This would really help as we're stuck on old Openj9

mstoodle commented 2 years ago

Just to confirm, @tbradellis : by "It will need to be a system property" you mean it needs to be specified directly on the command-line, yes?

tbradellis commented 2 years ago

@mstoodle It just needs to be passed as an argument to the java process (vs an application argument).
From the command line it would look like java -javaagent:/path/newrelic.jar -Dnewrelic.try_ibm_attach=true myapp.jar app.jar applicationArgs ... However, just add the property wherever other java args are being added for the deployment config: I often tell folks just wherever they are setting heap or the javaagent argument itself (i.e. -Xms or -Xmx or -javaagent:/path/newrelic.jar) , you'd set this property in the same way.

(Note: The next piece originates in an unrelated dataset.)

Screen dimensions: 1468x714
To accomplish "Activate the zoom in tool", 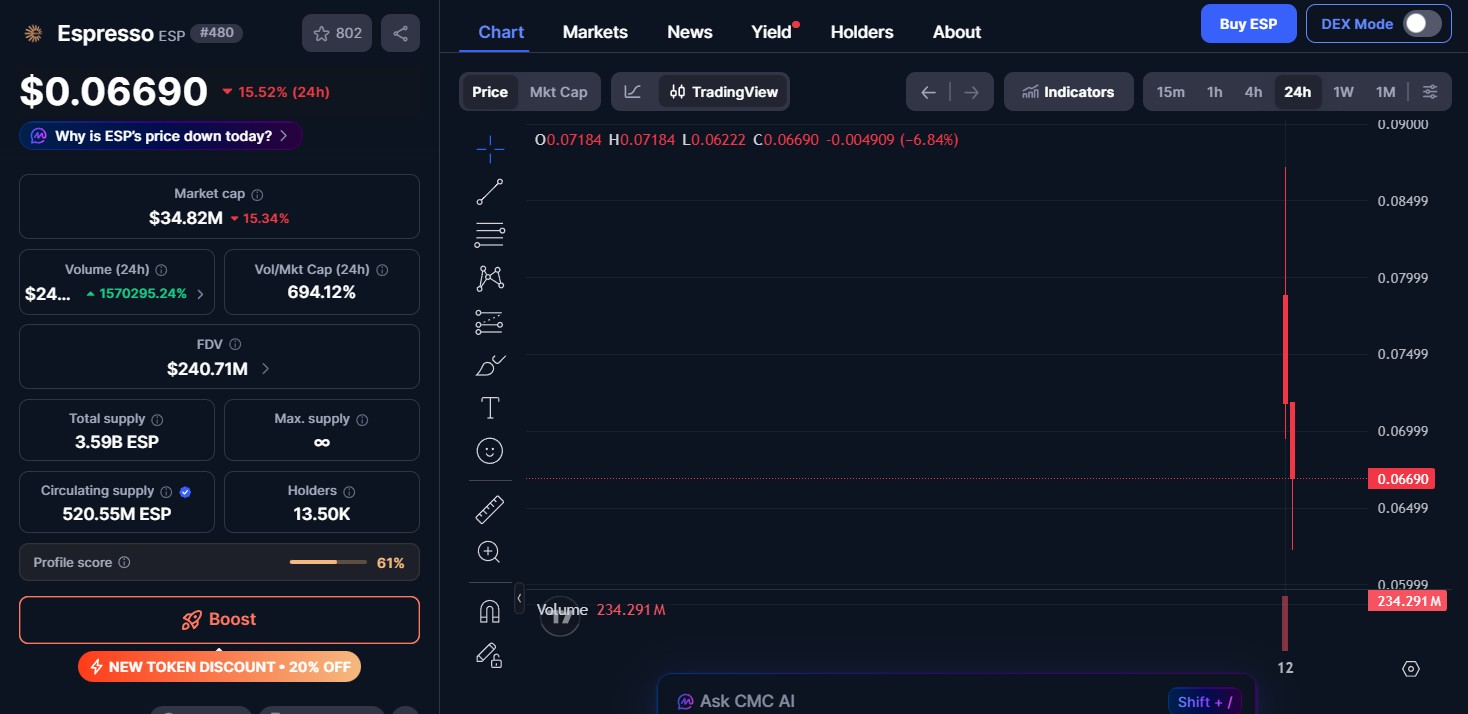I will click(x=489, y=552).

@bogdanbrindusan I'll see if I can replicate this as soon as I can and comment here. Can probably do that in the coming week.

tbradellis commented 2 years ago

@mstoodle and @bogdanbrindusan and @zalacmar I was able to replicate the java.lang.NoClassDefFoundError: com.newrelic.agent.bridge.datastore.RecordSql and spend some time troubleshooting this. In doing so I discovered that I gave the wrong argument to workaround this. Apologies!

tldr The system property to use is: -Dibm_iv25688_workaround=false It should be set false i.e. do not use the workaround. I confirmed and was able to use the Semeru 17 runtime without any issue.

@bogdanbrindusan You are right, we are pointlessly failing on some IBM runtimes. However, there are a few more places in the code that would need to be cleaned up that are related to what was put in your branch and we may need to take a slightly different approach. Also, I'll need to do some testing and add some semeru et. al. runtimes to our integration tests.

A couple notes: As you were suggesting, this code stems from an old bug that has been resolved. https://www.ibm.com/support/pages/apar/IV25688. This bug only exists in Java 6 and 7 jdks anyway, so some of this code is completely obsolete (as our current Java Agent has dropped support for java 6 and 7).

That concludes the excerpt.